## [Task directions]
Starting with the first line and ending with the one that holds "Click the Create", retype the entries exactly.

───── Given records ─────

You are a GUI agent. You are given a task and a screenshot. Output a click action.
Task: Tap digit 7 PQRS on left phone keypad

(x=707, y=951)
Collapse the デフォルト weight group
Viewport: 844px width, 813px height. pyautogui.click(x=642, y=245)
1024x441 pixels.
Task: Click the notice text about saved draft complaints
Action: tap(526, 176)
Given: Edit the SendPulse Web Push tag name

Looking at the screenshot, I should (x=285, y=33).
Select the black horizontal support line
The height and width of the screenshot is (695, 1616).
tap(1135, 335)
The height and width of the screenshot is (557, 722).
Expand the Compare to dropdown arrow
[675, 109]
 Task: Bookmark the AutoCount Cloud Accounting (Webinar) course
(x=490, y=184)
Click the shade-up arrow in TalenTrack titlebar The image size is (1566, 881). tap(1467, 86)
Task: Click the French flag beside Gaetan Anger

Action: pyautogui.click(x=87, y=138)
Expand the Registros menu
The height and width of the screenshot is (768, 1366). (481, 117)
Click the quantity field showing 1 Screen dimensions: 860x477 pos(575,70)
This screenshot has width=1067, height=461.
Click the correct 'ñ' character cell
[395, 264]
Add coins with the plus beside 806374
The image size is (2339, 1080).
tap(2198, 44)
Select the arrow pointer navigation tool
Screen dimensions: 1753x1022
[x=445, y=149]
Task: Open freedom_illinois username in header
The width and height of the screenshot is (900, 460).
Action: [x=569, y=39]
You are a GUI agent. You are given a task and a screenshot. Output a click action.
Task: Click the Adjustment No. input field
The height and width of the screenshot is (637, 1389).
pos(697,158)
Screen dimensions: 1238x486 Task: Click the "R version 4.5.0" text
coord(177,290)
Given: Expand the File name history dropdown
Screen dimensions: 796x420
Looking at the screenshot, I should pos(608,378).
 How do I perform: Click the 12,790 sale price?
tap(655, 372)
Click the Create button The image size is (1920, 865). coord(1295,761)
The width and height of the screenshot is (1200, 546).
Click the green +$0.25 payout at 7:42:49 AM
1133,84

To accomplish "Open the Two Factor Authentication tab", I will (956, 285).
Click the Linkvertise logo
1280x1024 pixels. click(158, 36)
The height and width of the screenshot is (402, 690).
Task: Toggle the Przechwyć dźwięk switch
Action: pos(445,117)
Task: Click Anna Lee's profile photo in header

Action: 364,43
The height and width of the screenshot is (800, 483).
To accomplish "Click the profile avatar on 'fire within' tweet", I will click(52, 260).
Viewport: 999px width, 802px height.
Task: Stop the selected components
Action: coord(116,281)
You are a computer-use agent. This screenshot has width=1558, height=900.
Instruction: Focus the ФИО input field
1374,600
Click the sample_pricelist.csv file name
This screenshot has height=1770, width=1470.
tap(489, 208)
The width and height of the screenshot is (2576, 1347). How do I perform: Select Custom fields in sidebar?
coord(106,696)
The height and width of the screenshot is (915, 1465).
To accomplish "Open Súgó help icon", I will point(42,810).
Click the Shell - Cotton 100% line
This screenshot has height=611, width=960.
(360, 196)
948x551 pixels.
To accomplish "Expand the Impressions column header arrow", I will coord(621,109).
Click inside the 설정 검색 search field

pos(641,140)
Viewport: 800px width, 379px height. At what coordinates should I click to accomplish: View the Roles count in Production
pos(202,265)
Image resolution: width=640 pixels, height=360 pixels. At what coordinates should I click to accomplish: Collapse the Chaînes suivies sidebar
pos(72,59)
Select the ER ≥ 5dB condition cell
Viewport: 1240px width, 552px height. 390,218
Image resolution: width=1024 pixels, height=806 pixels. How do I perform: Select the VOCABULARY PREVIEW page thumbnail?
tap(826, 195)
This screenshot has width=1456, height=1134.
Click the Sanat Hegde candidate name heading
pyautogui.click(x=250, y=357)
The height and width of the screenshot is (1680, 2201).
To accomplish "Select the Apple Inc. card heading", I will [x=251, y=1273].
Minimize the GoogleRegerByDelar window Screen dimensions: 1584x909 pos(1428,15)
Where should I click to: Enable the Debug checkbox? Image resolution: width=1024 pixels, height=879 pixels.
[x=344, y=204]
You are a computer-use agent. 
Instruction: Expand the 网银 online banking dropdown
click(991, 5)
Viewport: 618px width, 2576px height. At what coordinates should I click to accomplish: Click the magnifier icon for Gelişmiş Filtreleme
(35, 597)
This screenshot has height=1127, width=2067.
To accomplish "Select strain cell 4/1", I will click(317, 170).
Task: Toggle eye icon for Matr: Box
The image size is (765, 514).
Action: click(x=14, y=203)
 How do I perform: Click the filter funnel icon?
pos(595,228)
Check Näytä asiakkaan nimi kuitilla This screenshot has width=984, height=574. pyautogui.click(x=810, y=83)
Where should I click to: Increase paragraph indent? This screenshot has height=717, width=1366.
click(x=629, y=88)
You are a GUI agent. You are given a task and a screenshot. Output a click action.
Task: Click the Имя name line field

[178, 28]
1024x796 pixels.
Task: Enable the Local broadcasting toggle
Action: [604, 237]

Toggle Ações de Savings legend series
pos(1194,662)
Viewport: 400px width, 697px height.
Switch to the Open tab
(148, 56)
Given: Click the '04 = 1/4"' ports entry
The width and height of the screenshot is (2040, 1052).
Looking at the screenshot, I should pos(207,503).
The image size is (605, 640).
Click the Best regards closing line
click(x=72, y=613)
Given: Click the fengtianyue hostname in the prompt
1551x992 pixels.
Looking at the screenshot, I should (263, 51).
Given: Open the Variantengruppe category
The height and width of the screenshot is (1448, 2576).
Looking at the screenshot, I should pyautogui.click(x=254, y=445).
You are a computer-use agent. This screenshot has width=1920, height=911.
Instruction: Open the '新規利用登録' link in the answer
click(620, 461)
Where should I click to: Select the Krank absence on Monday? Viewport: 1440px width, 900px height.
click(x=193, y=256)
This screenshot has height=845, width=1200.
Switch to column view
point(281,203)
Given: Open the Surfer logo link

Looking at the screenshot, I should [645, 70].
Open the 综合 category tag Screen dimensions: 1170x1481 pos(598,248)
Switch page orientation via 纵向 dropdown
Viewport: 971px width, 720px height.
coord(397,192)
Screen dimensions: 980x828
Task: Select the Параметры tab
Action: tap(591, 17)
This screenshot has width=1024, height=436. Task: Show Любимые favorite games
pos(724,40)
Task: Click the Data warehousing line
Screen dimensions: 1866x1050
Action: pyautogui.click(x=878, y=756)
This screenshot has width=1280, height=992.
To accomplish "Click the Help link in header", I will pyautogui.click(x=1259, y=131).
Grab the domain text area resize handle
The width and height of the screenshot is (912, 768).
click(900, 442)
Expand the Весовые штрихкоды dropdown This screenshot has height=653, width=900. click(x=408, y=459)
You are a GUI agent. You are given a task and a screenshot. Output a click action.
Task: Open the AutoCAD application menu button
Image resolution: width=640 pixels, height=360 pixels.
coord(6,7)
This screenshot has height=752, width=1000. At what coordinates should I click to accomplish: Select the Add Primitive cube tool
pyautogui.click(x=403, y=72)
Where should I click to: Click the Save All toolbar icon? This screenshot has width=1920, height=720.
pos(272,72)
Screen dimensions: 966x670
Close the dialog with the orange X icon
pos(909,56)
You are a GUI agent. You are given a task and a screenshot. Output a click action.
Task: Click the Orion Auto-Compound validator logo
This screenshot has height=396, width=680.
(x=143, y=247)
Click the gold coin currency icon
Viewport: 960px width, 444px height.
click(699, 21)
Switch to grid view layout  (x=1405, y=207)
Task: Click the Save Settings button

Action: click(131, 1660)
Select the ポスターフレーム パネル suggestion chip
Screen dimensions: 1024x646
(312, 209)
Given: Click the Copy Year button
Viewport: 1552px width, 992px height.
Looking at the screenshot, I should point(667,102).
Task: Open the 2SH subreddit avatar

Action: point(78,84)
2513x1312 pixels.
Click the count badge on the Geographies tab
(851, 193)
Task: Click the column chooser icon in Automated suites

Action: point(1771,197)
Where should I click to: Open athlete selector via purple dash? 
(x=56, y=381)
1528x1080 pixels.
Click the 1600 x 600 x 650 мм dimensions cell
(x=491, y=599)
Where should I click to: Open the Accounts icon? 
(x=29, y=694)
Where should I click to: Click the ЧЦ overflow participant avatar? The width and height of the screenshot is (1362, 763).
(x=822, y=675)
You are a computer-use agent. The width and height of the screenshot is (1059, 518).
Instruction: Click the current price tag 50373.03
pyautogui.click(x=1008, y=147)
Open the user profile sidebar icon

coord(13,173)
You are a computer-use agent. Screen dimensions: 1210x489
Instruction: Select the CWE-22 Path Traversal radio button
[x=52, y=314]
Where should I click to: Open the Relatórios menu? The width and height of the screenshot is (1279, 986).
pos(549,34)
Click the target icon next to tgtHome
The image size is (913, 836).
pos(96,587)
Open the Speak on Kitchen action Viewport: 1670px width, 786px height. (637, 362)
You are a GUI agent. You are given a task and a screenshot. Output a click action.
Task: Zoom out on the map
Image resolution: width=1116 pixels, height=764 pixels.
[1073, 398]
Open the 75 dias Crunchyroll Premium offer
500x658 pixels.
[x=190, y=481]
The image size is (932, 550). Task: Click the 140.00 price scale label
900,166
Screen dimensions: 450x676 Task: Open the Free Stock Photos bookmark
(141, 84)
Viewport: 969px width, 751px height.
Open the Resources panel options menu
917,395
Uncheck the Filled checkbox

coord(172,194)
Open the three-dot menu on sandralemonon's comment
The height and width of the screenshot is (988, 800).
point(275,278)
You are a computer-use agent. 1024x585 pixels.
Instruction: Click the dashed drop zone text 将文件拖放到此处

─────

## [Your solution]
You are a GUI agent. You are given a task and a screenshot. Output a click action.
Task: Tap digit 7 PQRS on left phone keypad

(x=707, y=951)
Collapse the デフォルト weight group
Viewport: 844px width, 813px height. pyautogui.click(x=642, y=245)
1024x441 pixels.
Task: Click the notice text about saved draft complaints
Action: tap(526, 176)
Given: Edit the SendPulse Web Push tag name

Looking at the screenshot, I should (x=285, y=33).
Select the black horizontal support line
The height and width of the screenshot is (695, 1616).
tap(1135, 335)
The height and width of the screenshot is (557, 722).
Expand the Compare to dropdown arrow
[675, 109]
 Task: Bookmark the AutoCount Cloud Accounting (Webinar) course
(x=490, y=184)
Click the shade-up arrow in TalenTrack titlebar The image size is (1566, 881). tap(1467, 86)
Task: Click the French flag beside Gaetan Anger

Action: pyautogui.click(x=87, y=138)
Expand the Registros menu
The height and width of the screenshot is (768, 1366). (481, 117)
Click the quantity field showing 1 Screen dimensions: 860x477 pos(575,70)
This screenshot has width=1067, height=461.
Click the correct 'ñ' character cell
[395, 264]
Add coins with the plus beside 806374
The image size is (2339, 1080).
tap(2198, 44)
Select the arrow pointer navigation tool
Screen dimensions: 1753x1022
[x=445, y=149]
Task: Open freedom_illinois username in header
The width and height of the screenshot is (900, 460).
Action: [x=569, y=39]
You are a GUI agent. You are given a task and a screenshot. Output a click action.
Task: Click the Adjustment No. input field
The height and width of the screenshot is (637, 1389).
pos(697,158)
Screen dimensions: 1238x486 Task: Click the "R version 4.5.0" text
coord(177,290)
Given: Expand the File name history dropdown
Screen dimensions: 796x420
Looking at the screenshot, I should pos(608,378).
 How do I perform: Click the 12,790 sale price?
tap(655, 372)
Click the Create button The image size is (1920, 865). coord(1295,761)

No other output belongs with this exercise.